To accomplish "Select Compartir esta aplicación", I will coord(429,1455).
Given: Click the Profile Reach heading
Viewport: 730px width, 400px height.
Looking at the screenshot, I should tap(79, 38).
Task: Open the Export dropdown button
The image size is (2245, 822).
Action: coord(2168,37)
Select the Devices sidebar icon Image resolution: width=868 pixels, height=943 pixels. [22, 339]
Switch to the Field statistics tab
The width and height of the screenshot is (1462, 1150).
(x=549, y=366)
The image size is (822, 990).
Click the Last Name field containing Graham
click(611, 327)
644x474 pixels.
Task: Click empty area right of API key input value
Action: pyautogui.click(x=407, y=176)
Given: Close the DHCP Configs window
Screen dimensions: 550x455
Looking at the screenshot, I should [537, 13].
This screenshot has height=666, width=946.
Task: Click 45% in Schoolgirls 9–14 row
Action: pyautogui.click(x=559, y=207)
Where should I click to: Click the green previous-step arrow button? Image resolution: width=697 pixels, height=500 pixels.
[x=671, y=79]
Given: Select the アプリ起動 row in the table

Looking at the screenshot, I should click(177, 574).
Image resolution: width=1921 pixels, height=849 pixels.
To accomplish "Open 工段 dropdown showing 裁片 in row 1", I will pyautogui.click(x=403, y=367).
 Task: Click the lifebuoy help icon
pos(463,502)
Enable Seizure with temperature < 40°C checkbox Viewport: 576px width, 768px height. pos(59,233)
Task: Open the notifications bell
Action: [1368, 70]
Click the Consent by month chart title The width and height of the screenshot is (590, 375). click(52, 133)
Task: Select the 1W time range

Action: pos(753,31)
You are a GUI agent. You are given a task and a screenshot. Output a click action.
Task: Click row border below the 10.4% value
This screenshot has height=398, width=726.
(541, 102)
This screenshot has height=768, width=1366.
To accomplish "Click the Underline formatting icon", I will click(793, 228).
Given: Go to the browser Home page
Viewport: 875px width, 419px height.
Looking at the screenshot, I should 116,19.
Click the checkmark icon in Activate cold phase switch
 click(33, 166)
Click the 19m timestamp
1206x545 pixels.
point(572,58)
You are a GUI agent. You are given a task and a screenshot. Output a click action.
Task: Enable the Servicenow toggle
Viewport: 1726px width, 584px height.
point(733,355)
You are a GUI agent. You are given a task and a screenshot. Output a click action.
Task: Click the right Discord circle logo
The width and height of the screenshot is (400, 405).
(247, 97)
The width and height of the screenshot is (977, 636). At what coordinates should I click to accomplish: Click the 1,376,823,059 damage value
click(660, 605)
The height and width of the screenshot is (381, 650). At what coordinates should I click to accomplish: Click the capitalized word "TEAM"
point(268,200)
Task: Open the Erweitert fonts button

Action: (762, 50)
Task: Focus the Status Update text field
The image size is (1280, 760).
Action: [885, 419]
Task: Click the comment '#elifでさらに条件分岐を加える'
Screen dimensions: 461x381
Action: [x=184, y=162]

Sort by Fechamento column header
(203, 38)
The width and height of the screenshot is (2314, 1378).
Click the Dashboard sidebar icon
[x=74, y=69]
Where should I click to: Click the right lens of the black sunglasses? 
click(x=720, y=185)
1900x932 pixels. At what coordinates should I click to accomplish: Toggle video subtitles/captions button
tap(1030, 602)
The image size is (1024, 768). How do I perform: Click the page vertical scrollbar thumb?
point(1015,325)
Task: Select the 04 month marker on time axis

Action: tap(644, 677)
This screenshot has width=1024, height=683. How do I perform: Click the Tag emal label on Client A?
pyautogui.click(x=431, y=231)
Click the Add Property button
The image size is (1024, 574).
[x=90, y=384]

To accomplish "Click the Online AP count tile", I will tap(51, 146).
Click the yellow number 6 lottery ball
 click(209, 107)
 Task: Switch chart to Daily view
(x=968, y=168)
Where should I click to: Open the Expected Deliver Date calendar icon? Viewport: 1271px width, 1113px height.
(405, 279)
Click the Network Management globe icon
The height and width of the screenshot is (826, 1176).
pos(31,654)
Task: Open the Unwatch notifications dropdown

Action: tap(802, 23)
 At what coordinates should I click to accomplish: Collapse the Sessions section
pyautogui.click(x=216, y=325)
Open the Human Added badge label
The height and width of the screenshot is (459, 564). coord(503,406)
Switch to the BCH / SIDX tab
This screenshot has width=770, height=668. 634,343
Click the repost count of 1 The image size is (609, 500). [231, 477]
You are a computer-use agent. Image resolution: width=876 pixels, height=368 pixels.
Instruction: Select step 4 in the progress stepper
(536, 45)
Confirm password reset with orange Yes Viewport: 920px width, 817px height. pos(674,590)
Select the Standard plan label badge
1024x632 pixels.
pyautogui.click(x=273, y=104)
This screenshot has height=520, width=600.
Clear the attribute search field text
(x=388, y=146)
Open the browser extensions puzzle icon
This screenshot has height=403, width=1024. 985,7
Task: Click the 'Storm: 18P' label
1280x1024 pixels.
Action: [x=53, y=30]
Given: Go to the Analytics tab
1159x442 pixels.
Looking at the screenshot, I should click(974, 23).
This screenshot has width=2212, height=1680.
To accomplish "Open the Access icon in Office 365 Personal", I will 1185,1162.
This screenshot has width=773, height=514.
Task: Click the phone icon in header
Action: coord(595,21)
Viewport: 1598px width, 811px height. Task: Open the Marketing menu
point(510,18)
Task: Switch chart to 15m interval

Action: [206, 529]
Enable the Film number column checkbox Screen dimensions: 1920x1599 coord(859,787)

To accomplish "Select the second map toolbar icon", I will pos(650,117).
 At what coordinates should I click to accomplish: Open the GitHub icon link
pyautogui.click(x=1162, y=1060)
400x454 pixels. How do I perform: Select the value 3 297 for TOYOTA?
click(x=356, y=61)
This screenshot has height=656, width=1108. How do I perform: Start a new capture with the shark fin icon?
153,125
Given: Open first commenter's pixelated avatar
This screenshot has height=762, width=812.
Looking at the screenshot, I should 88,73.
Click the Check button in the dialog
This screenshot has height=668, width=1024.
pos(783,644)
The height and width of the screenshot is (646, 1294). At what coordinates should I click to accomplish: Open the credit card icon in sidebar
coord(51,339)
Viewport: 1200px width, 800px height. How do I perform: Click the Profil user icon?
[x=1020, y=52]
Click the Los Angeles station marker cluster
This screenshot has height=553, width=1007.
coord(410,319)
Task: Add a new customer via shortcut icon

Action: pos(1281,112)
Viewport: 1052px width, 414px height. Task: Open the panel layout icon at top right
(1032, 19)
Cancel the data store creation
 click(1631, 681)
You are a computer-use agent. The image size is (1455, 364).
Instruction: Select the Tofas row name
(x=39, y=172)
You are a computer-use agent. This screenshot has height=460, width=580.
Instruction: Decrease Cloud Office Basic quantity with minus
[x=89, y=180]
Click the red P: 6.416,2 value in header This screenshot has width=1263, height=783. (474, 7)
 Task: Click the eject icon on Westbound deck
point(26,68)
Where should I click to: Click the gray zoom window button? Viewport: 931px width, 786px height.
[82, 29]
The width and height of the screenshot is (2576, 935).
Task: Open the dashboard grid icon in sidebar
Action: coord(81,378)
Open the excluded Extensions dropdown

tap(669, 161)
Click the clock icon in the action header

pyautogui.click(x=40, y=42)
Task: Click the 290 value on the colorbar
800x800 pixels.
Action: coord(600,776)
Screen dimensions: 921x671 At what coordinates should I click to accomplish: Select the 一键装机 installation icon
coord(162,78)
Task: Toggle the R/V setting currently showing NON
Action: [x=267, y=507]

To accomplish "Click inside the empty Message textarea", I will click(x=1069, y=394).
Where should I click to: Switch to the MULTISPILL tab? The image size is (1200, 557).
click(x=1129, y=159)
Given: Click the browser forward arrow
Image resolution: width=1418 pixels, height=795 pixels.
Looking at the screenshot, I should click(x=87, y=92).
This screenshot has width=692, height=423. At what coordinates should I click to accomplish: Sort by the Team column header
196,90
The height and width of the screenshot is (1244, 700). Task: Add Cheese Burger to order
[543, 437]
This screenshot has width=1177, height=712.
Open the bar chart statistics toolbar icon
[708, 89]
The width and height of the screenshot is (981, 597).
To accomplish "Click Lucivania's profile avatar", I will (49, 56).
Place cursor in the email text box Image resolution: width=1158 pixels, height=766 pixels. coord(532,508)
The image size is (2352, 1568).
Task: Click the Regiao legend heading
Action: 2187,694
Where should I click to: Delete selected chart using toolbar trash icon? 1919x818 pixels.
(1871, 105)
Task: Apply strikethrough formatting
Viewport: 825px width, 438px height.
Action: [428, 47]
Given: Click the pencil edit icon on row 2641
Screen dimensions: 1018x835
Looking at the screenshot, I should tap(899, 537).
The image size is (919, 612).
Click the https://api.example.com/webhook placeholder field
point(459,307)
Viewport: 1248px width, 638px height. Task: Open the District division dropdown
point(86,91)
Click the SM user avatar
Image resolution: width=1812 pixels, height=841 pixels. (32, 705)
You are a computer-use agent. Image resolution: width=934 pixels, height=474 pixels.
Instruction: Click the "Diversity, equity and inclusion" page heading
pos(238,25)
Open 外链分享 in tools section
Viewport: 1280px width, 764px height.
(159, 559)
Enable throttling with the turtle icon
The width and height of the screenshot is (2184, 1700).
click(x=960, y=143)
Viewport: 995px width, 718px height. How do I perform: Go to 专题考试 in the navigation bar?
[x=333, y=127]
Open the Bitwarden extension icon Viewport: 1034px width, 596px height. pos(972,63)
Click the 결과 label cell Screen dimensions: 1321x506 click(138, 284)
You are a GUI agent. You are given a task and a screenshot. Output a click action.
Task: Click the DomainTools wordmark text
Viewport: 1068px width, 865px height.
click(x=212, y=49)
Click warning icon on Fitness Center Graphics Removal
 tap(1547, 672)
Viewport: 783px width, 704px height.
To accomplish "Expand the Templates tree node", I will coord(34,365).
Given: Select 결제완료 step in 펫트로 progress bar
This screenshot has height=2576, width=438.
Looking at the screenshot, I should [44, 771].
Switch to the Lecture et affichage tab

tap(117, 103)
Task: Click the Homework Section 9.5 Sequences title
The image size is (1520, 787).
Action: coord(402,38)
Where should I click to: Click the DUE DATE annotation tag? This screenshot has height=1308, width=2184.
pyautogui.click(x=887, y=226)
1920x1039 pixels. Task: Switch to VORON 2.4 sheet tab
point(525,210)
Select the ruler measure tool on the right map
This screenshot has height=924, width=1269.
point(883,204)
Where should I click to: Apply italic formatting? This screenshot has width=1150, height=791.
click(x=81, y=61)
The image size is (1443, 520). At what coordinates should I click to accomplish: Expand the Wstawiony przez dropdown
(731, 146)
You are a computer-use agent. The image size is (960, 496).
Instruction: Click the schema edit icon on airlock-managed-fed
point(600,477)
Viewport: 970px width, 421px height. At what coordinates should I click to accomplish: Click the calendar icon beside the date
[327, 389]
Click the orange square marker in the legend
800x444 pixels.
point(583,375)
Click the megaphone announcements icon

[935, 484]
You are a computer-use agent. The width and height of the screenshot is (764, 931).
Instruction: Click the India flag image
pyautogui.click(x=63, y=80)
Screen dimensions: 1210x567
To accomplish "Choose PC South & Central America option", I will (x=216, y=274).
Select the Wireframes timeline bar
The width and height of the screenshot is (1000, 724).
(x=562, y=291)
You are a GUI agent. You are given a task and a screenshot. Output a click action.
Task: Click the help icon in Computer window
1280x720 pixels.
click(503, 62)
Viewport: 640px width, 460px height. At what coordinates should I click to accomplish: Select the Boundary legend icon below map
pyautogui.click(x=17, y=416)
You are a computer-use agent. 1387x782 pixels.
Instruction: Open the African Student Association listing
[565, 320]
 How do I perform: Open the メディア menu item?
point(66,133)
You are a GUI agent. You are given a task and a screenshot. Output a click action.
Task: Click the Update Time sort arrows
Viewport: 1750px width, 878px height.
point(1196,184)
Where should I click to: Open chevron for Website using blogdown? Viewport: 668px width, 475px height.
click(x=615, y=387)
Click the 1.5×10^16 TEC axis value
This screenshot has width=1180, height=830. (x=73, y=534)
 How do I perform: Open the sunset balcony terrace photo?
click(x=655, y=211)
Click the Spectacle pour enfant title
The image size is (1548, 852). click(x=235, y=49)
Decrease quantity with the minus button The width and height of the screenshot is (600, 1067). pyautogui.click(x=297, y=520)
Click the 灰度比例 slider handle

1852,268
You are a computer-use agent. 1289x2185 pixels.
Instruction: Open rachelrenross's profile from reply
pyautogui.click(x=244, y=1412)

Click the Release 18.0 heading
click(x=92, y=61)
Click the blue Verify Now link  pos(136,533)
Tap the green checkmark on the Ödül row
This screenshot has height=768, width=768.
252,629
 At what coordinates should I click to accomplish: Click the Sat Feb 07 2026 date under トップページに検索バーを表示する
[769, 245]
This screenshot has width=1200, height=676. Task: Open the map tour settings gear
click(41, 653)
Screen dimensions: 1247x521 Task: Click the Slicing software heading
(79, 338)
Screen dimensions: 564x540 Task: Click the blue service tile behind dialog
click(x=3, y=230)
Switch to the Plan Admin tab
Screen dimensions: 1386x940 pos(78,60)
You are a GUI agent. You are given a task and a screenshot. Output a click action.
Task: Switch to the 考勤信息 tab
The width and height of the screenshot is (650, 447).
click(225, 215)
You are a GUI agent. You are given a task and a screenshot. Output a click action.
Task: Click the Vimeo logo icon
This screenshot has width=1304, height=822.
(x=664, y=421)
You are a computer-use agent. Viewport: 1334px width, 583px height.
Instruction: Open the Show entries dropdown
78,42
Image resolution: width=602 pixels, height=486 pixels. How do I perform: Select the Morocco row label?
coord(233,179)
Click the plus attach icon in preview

######

Work task:
Give back exactly the lines of the listing above that run from the line with "You are a computer-use agent. Image resolution: width=934" to the line with "Click the 결과", inclusive.

Answer section:
You are a computer-use agent. Image resolution: width=934 pixels, height=474 pixels.
Instruction: Click the "Diversity, equity and inclusion" page heading
pos(238,25)
Open 外链分享 in tools section
Viewport: 1280px width, 764px height.
(159, 559)
Enable throttling with the turtle icon
The width and height of the screenshot is (2184, 1700).
click(x=960, y=143)
Viewport: 995px width, 718px height. How do I perform: Go to 专题考试 in the navigation bar?
[x=333, y=127]
Open the Bitwarden extension icon Viewport: 1034px width, 596px height. pos(972,63)
Click the 결과 label cell Screen dimensions: 1321x506 click(138, 284)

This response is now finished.